His voice drops to a whisper, but the sound still rings clear, inside your head. It’s like it bypasses your ears entirely. “And now I’m offering you the same clarity I’ve found.”
He reaches for you, but doesn’t touch, instead, the suit pulses, and a single tendril slips out. It hovers between you. Perfectly still. As if awaiting permission. “It won’t hurt. Unless you want it to.”
“Vendetta is curious about your biology. It says you’re compatible. That your synaptic ratios align almost exactly with mine. Your fear patterns. Your memory retention. Your longing.”
The last word drips with something deeper than desire. “It wants to keep you, I want to love you.”

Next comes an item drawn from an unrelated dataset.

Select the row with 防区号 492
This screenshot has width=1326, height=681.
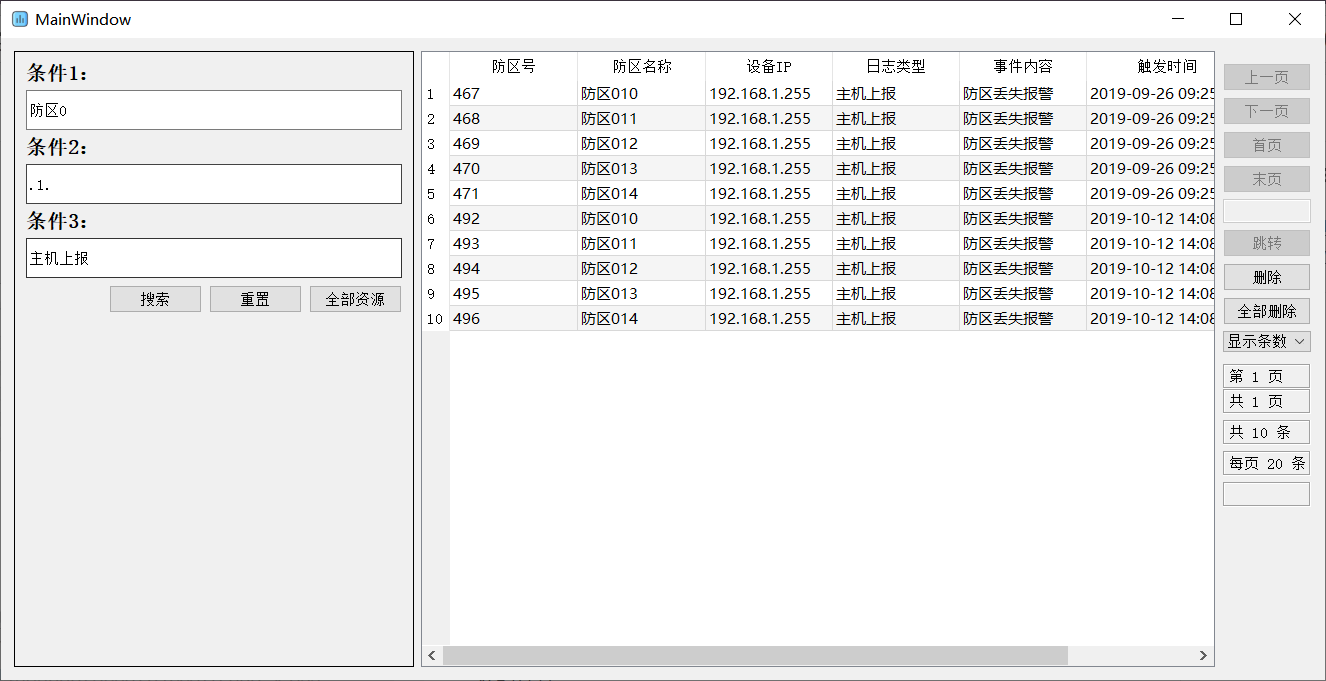700,218

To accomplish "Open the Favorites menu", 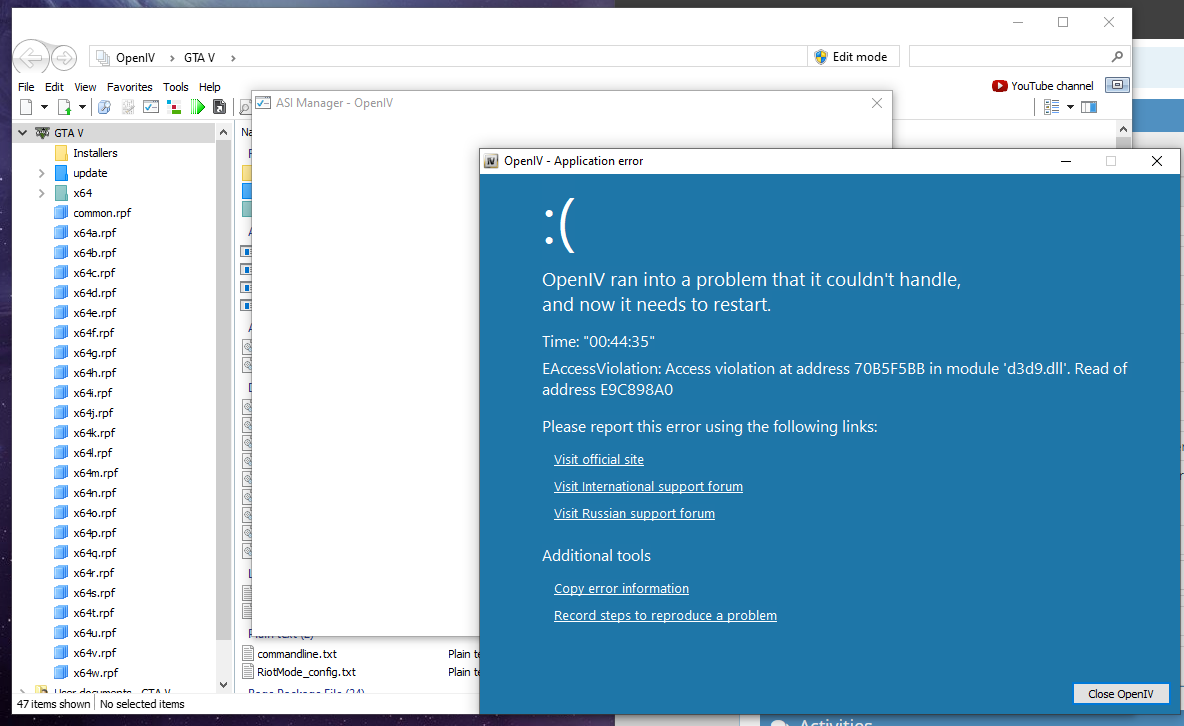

The tendril brushes your cheek, so gently it barely registers. Like breath. Like worship. Like the first note of a lullaby. “But not like before. Not with fallibility. Not with distance. I want to bind you. Safely. Deeply. Through every layer of who we are. You will never be alone again.”
“You are not here by accident. You’re here because the old world was done with you. And I’m here because I never was.”
“So let me remake you. Not in spite of your flaws, but because of them. Let me hold every jagged edge inside the cathedral of this new skin. Let me sanctify what the world called strange. Let me remember you forever.”
“Say yes.” He is close now, so close that you can hear two heartbeats, but neither sound quite human, his hand lowers. “Or say nothing. Either way,” The tendril curls, pressing lightly against your jaw. “I’ll know.”